I do not agree, If you have not earned the A main after 3 rounds of qualifying, why should you get the chance to ruin it for the 10th qualifier who is forced to the B main to make room for a bump. That said the A's should be 10 cars, it is the standard every where, exceptions could be made for small tracks or huge lap discrepancies, but those should be the exception, not the rule.


----------



## jtsbell (May 3, 2009)

I agree with 10 cars but VTA had 8 cars in the main Indy rcgt had10 12Th. had 10 so why VTA with 8. The reason I said what I did as we were taken out of all 3 rounds by the same car and didn't have a chance to run with the big boys.Our car was fast as most of the A main.


----------



## Miller Time (Sep 24, 2006)

jtsbell said:


> I agree with 10 cars but VTA had 8 cars in the main Indy rcgt had10 12Th. had 10 so why VTA with 8. The reason I said what I did as we were taken out of all 3 rounds by the same car and didn't have a chance to run with the big boys.Our car was fast as most of the A main.


12th only ran 8 as well  I understand what your saying about being taken out but if the resort did not get you away from him then the main would not either so your still dealing with it. It gets even worse when all the B main 'thinks they have a shot at the 'A' and then everyone will race for position even when they are laps down. Again if you can't do it in 3, not sure 4 runs will help anyone. Not sure the bump is a big a deal as taken 10 to the A


----------



## jetmechG550 (Sep 8, 2010)

I've had days at events in nitro where I failed to finish a qualifier 3 or 4 rounds due to one reason or another or just get one you actually finish and you get hacked to hell because you didn't make the resort and had to run in the slop and then bumped out of the lower mains to make the A. Honestly in 3 rounds, if it's rocket round, and you have problems in round 1 and then there's a resort you're at a disadvantage. I've never been to a race that didn't bump out of the lower mains. Look at IFMAR's ladder, there is no A Main seeding. You can TQ and still miss the A by breaking out or having a bad semi.


----------



## racer357 (Feb 24, 2010)

I agree with Jetmech, at Indy, my car was stepped on by a marshall in two quals and hit head on by a car ging the wrong way on the back stretch in the third. So none of my qualifiers were good. I would have liked the opportunity to have tried to bump from the "C" instead of my day being over. IF the race director sorted the mains properly there would have been time to prep for the "B" main. Most events run the c mains of every class, then all of the b mains, then the a mains. They dont typically run the mains by class. I had never saw any track do it that way prior to the Hurricane.

[STORED ROWS]
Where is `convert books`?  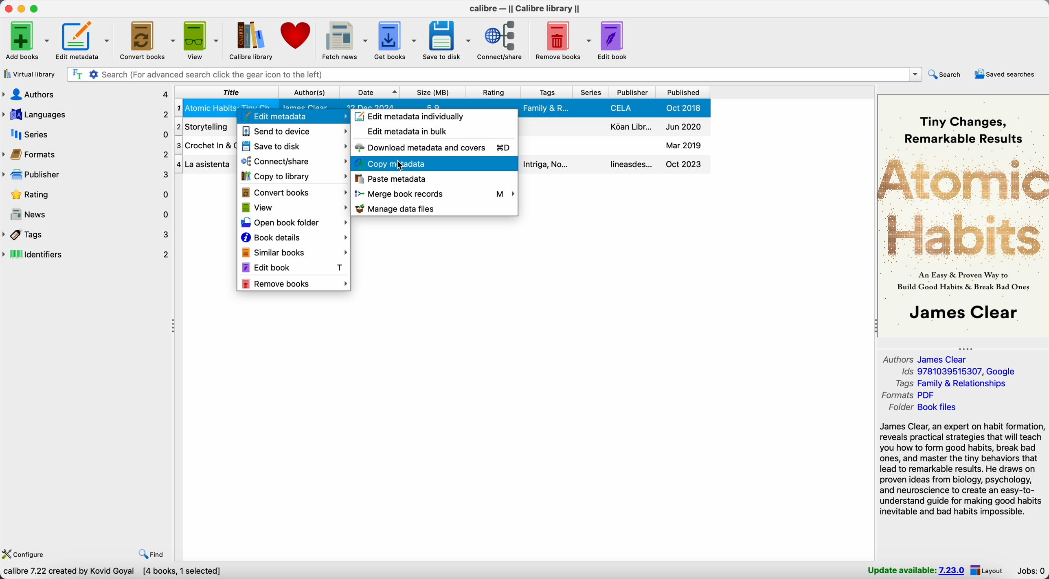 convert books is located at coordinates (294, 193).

* * *

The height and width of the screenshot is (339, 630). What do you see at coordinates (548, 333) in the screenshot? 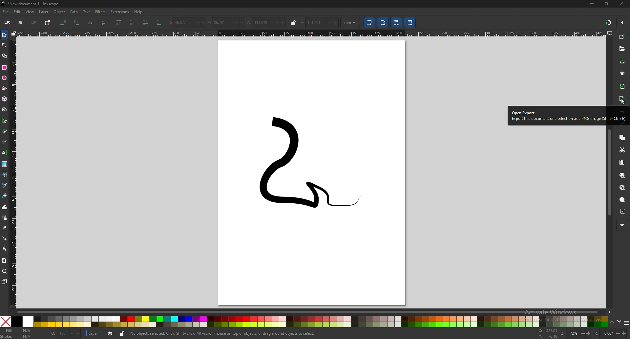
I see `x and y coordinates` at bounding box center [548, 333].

[WHAT THIS EXERCISE ASKS]
(a) Decide whether each statement agrees with the racing forum thread. Answer yes or no for each, and quote the words from the thread that decide it.
(i) jtsbell says VTA had 8 cars in the main.
(ii) Miller Time says 12th ran 10 cars in the main.
(iii) racer357 says most events run the mains by class.
(b) In the racing forum thread, what does jetmechG550 say IFMAR's ladder lacks?
(c) List every username that appears as a post header in the racing forum thread.

[ANSWERS PER TASK]
(a)
(i) Yes: "VTA had 8 cars in the main"
(ii) No: "12th only ran 8 as well"
(iii) No: "They dont typically run the mains by class."

(b) A Main seeding.

(c) jtsbell, Miller Time, jetmechG550, racer357